Tonight, however, the noise crackled through the anticipation-stretched air. My hand was at the doorknob in a flash, twisting it slowly so as not to make a sound. Peeking through the crack, my face split into a giddy grin that was mirrored instantly by the two girls outside the door.
“Are you ready?” Mia whispered, excitement pinching the end of her question into a squeak. She was dressed entirely in black, as planned. Behind her, Natalie’s tight black top and pants clung to her little belly and every curve of her short, slender legs.
“Yeah,” I whispered back, gesturing to my own black dress pants and baggy shirt. “We’re ready.”
It was a quick slip across the hall to Mia’s room, but I darted from my door to hers as though dodging gunfire, crouched and jerky. Leslie followed at a more sedated pace. Inside, the other girls were putting finishing touches on our arsenal, filling the air with flying glitter and the scent of permanent markers. I bent and gingerly picked up the nastiest of our weapons by the string and watched the cotton pendulum swing in lazy circles. An impish snigger escaped my lips, which was echoed by the circle of girls. Let the ambush begin.
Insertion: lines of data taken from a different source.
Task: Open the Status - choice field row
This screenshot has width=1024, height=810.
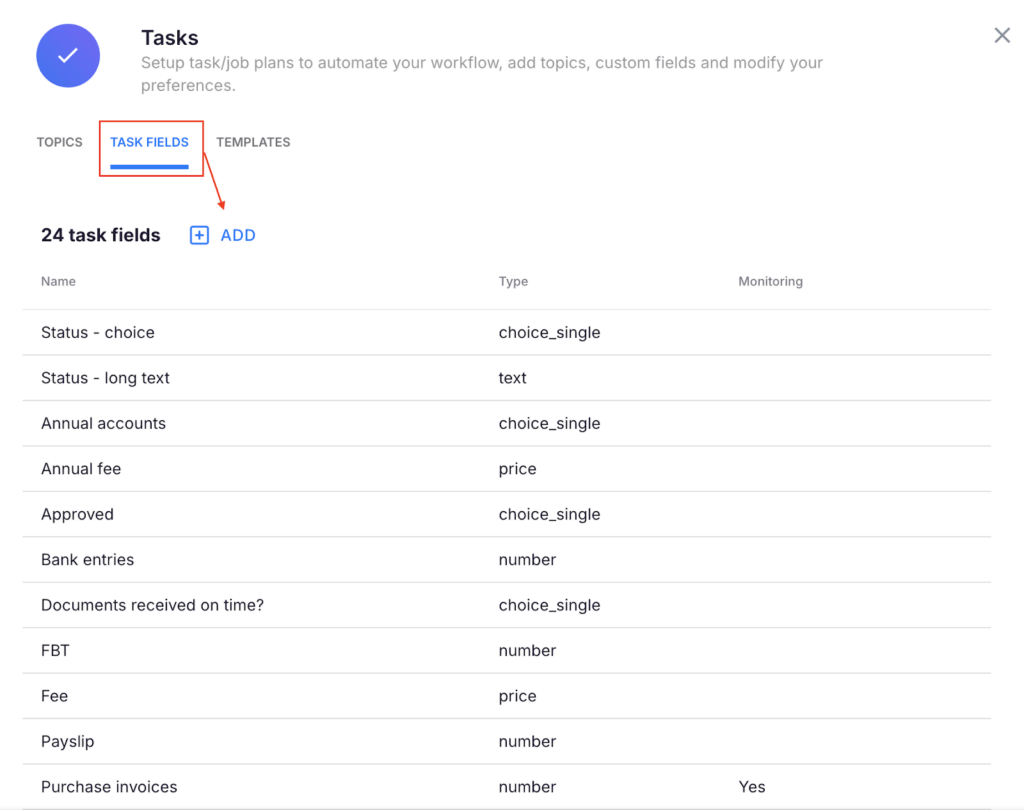Action: [97, 332]
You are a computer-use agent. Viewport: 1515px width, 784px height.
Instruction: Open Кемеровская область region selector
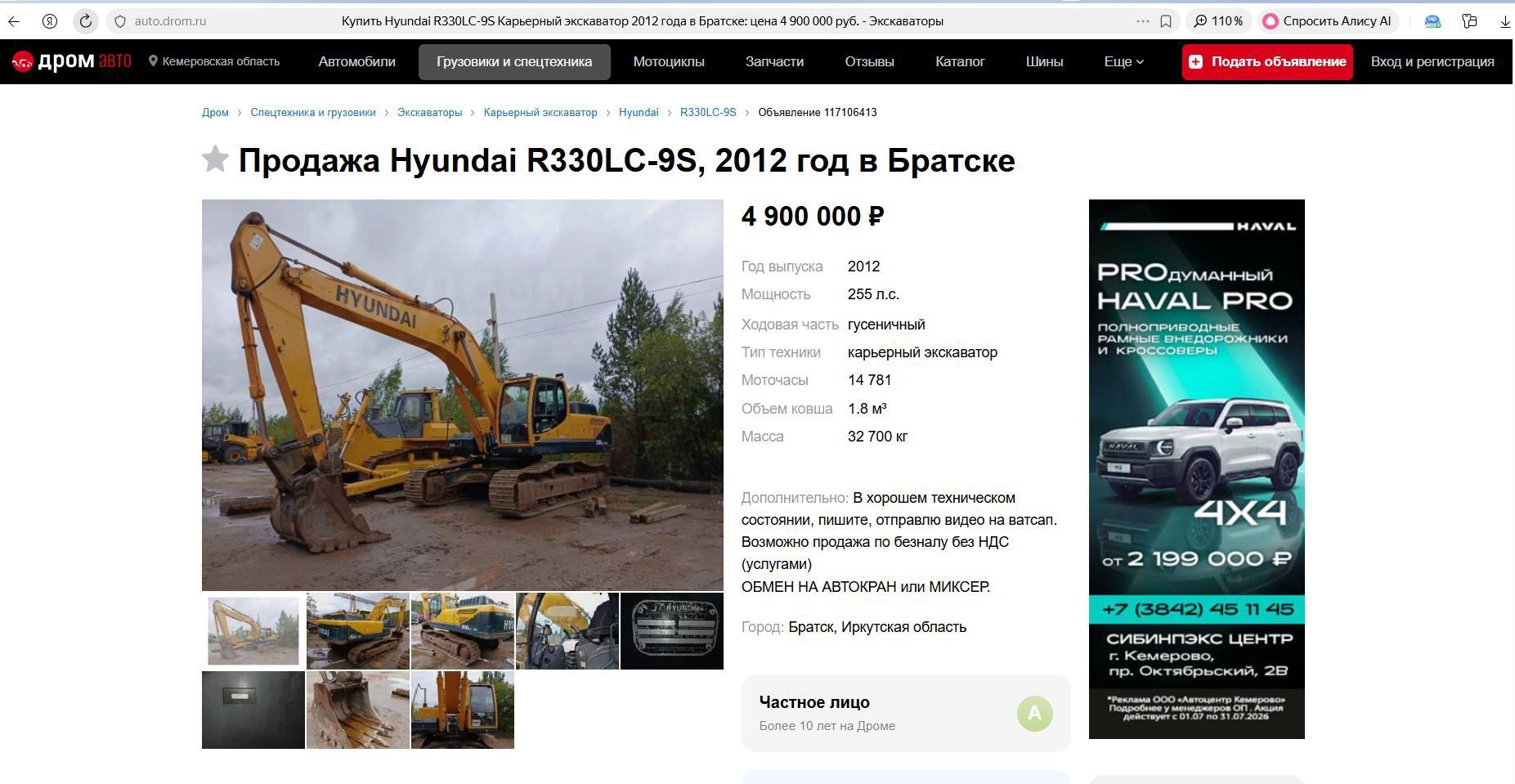coord(214,61)
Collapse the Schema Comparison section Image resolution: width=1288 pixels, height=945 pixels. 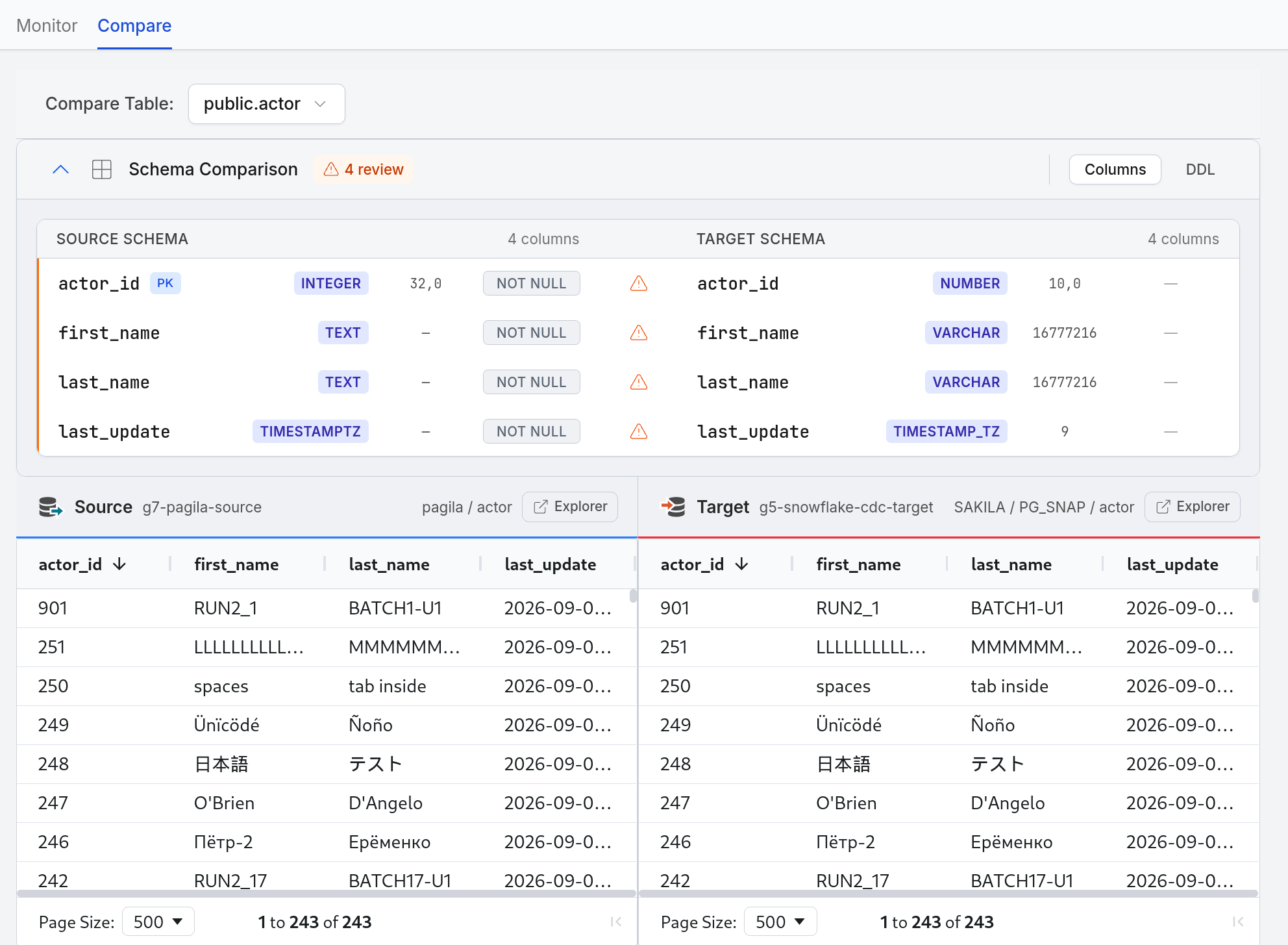[60, 170]
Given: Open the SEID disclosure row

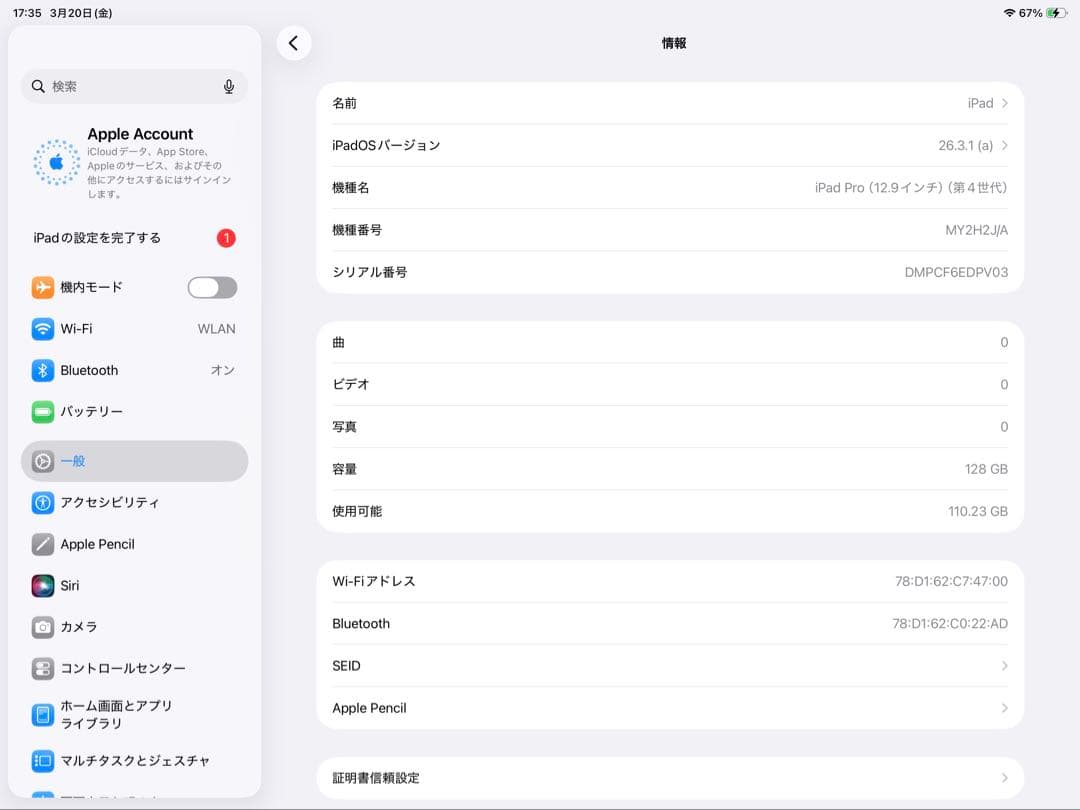Looking at the screenshot, I should click(x=668, y=666).
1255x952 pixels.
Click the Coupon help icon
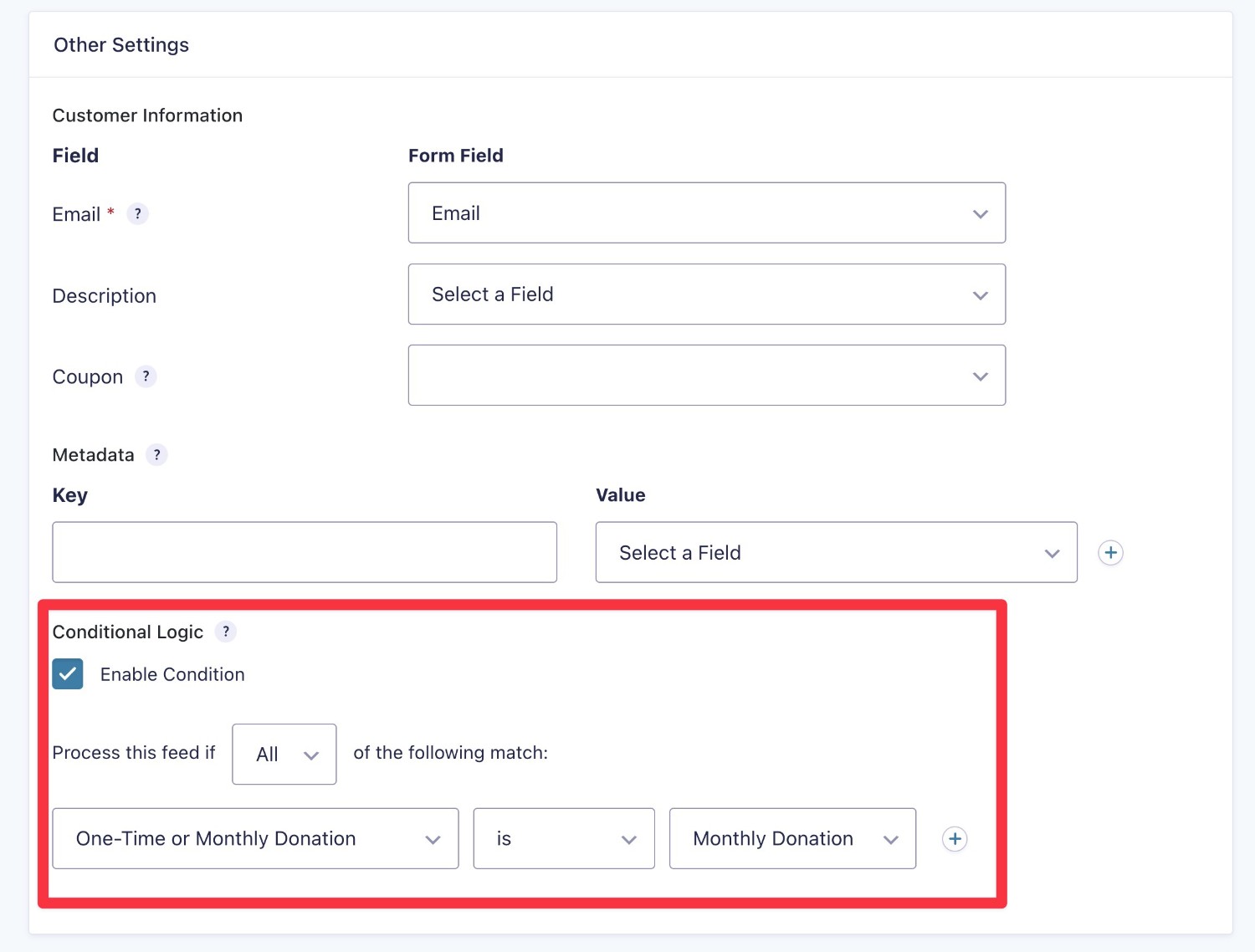point(146,376)
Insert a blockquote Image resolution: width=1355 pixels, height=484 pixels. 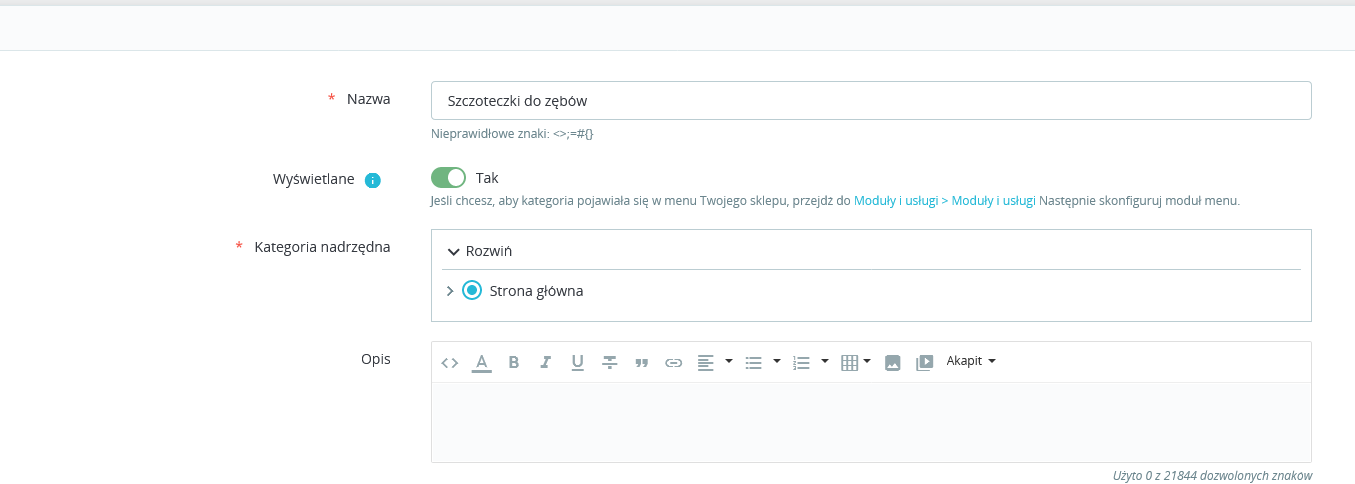click(641, 362)
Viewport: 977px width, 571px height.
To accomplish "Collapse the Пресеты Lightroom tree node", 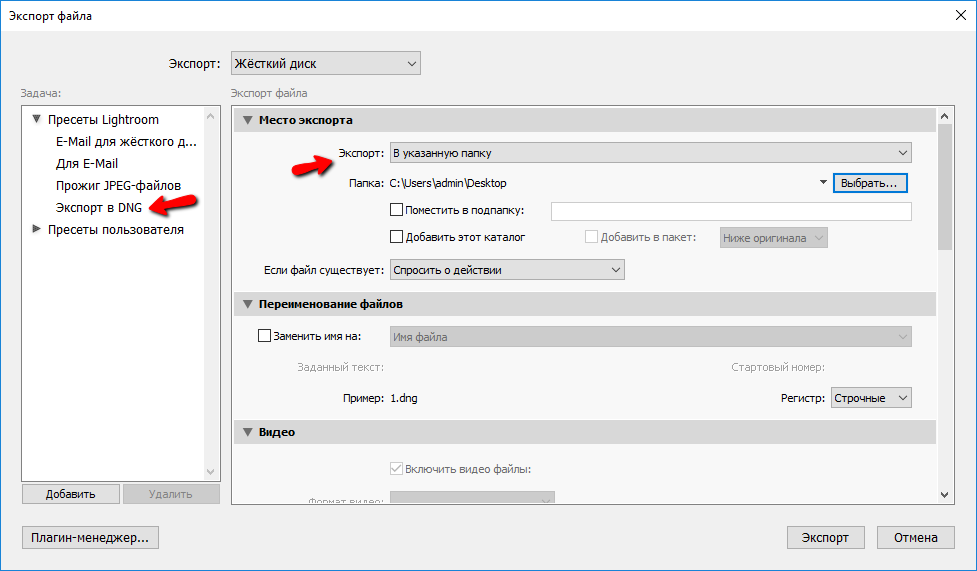I will [37, 120].
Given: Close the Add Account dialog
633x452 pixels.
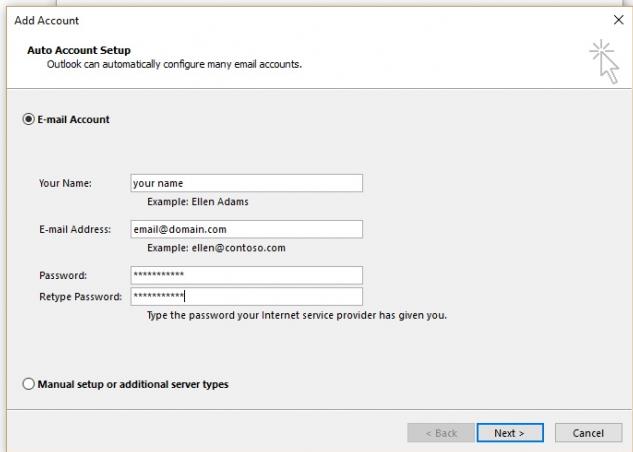Looking at the screenshot, I should (x=618, y=19).
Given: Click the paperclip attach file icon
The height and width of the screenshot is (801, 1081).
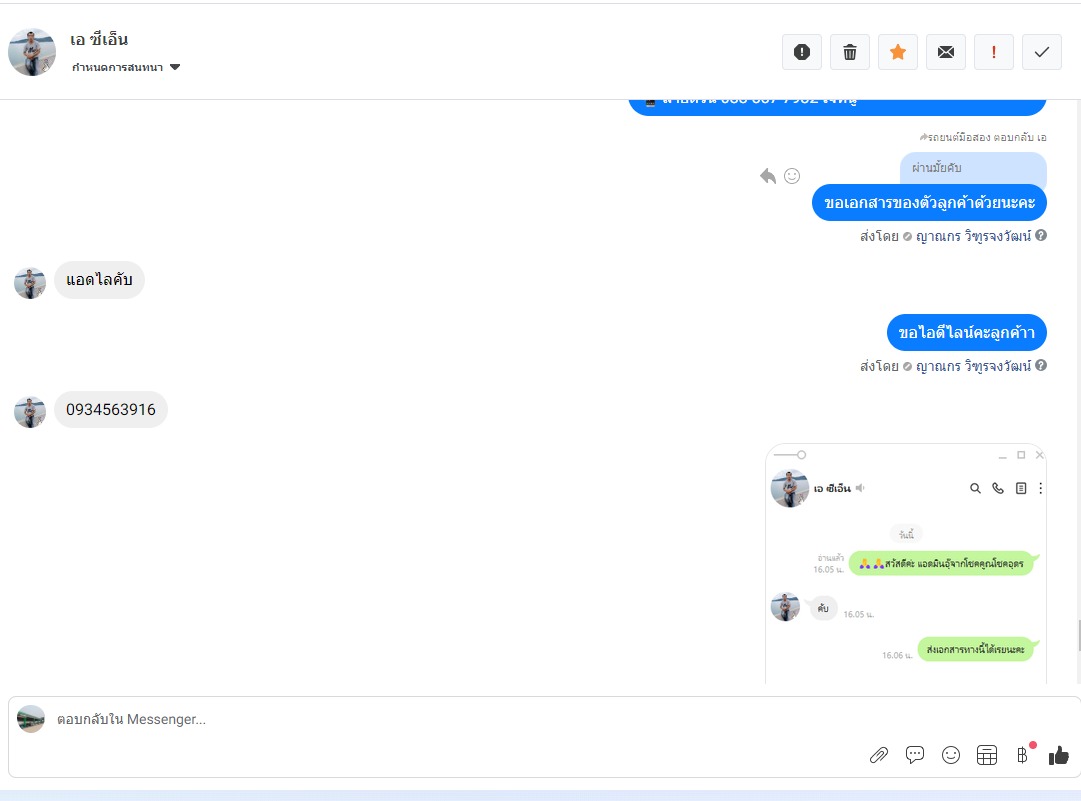Looking at the screenshot, I should pyautogui.click(x=878, y=756).
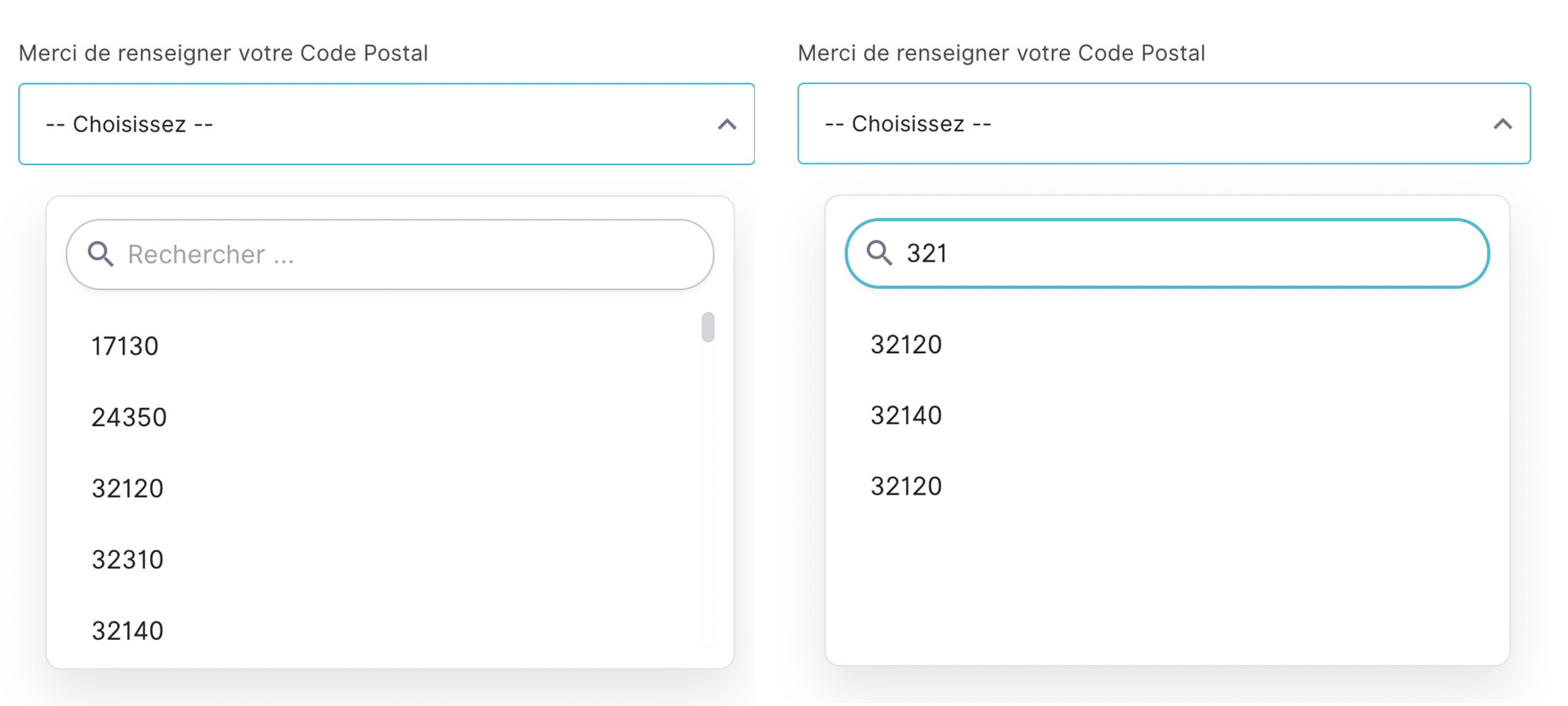Click the left list's scrollbar thumb
Screen dimensions: 1568x706
point(709,327)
Like many other hapless teenagers, I spent my high school years listening to parents and teachers extol the first year of college as a beginning, with a capital B. A chance to reinvent myself or find the true self that was buried under layers of pubescent insecurity. Buoyed by their sunny predictions, I entered campus with my hands outstretched to receive the promised clean slate. My wide eyes envisioned a sparkling future. Academia would open its benevolent arms to me, promising days of invigorating mind-cultivation and nights of covert moral corruption.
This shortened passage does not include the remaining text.